Like other Alabama fans, Alexander watched helplessly these last few weeks as former head coach Mike Price was first investigated and then dismissed for "inappropriate" off-the-field behavior. "It was embarrassing," Alexander acknowledged. "It was tough for the players and for the Price family. You would never want somebody to go through that. But I feel even more for the players.
"For many of the older players Mike Shula will be their fourth head coach. I talked to many of them and it's tough. Having a different coordinator or a new position coach is tough enough, but adjusting to a new head coach with a whole different scheme and system is hard on any player."
Both Alexander and Mike Shula share a sterling Crimson pedigree, though Bama's new head coach preceded Alexander at the Capstone by slightly more than a decade. But the NFL community is smaller than most fans realize, and the two men are very familiar with each other by reputation.
"I'm excited for Mike," Alexander said. "Of course I'm from Cincinnati, so I watched his brother (David Shula) coach the Bengals for awhile, and I knew about (Mike Shula's) work with the Dolphins. I spoke to Mike and told him that he's got people in the NFL hoping he'll do well. I think he'll do great."
One key factor that worked in Shula's favor during the recent coaching search was his impeccable personal reputation. Alexander believes firmly that it will be an asset as head coach at Alabama. "I think that's the biggest thing," Alexander said. "A lot of times you judge a coach based just on coaching ability, and you don't realize what that person's lifestyle is. That can hurt you in an atmosphere like Alabama.
"Alabama is a place where you'll be treated like a king, but you have to accept responsibilities when you get that kind of love. It's a tough place to coach at.
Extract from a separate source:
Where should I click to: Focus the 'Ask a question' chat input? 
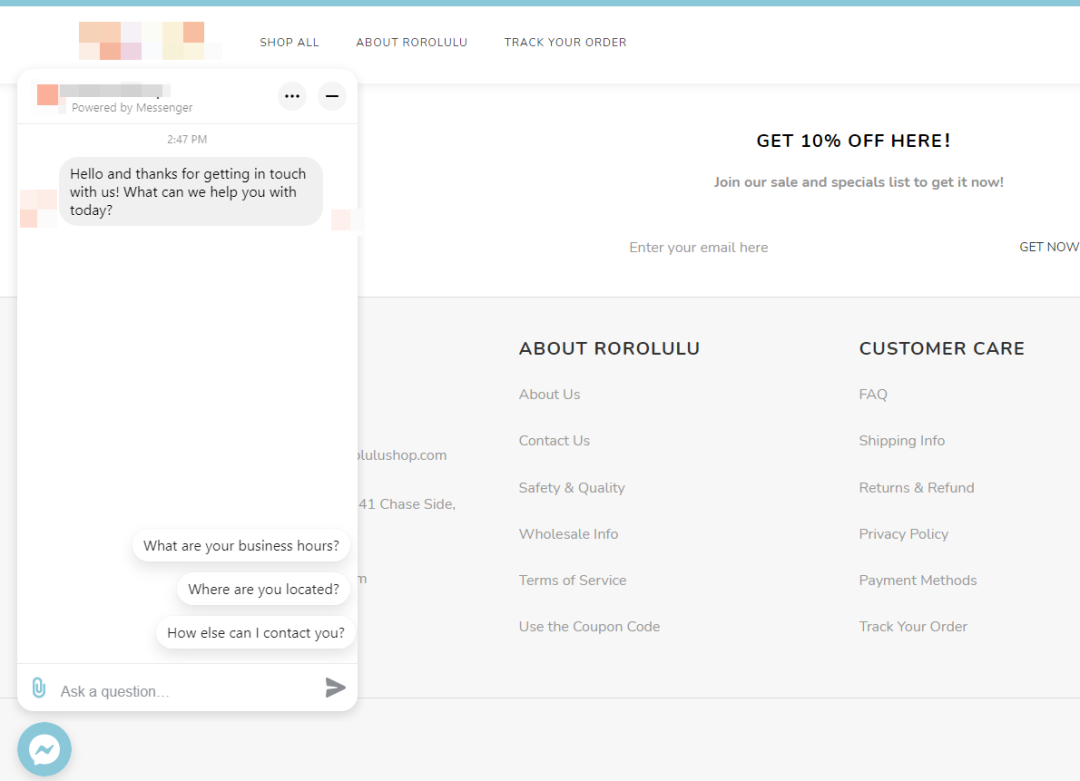[x=186, y=691]
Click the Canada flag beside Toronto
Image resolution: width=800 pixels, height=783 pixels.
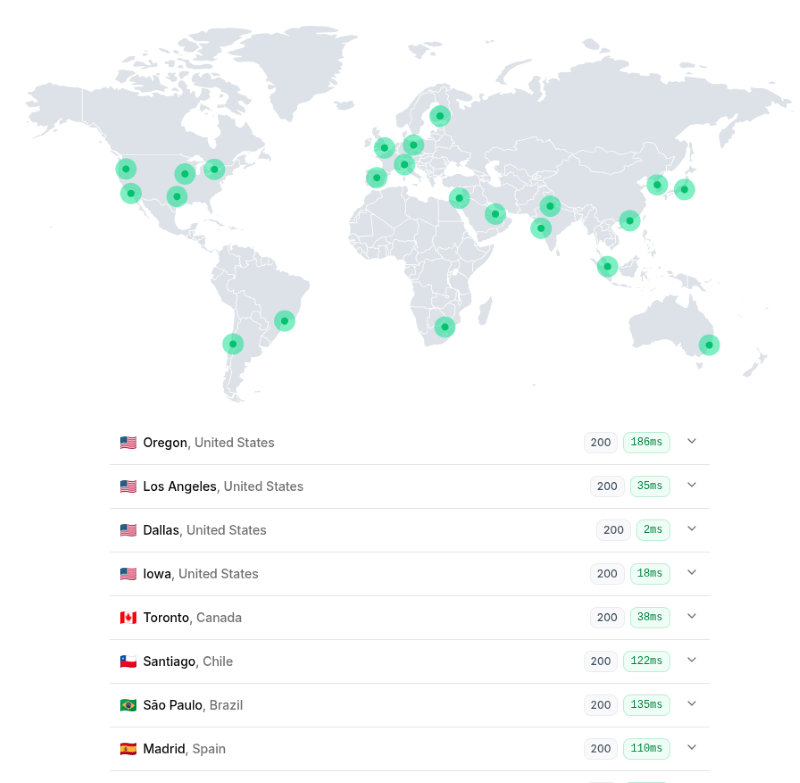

You've got to be strong to be able to endure."
Alabama's senior athletes have endured far more than their share of adversity during their college careers. But Alexander advises them to approach that hard reality as an opportunity. "These guys are strong," he said. "They've hung in through it all and they now have a chance to be remembered forever--especially if next year turns out well."
Alexander concluded, "When you go through trials you've got to remember: trials don't break people. It's the response to the trial that determines if you become a winner or a loser--whether you become a champion or a failure.
"Trials incubate greatness. That's the bottom line."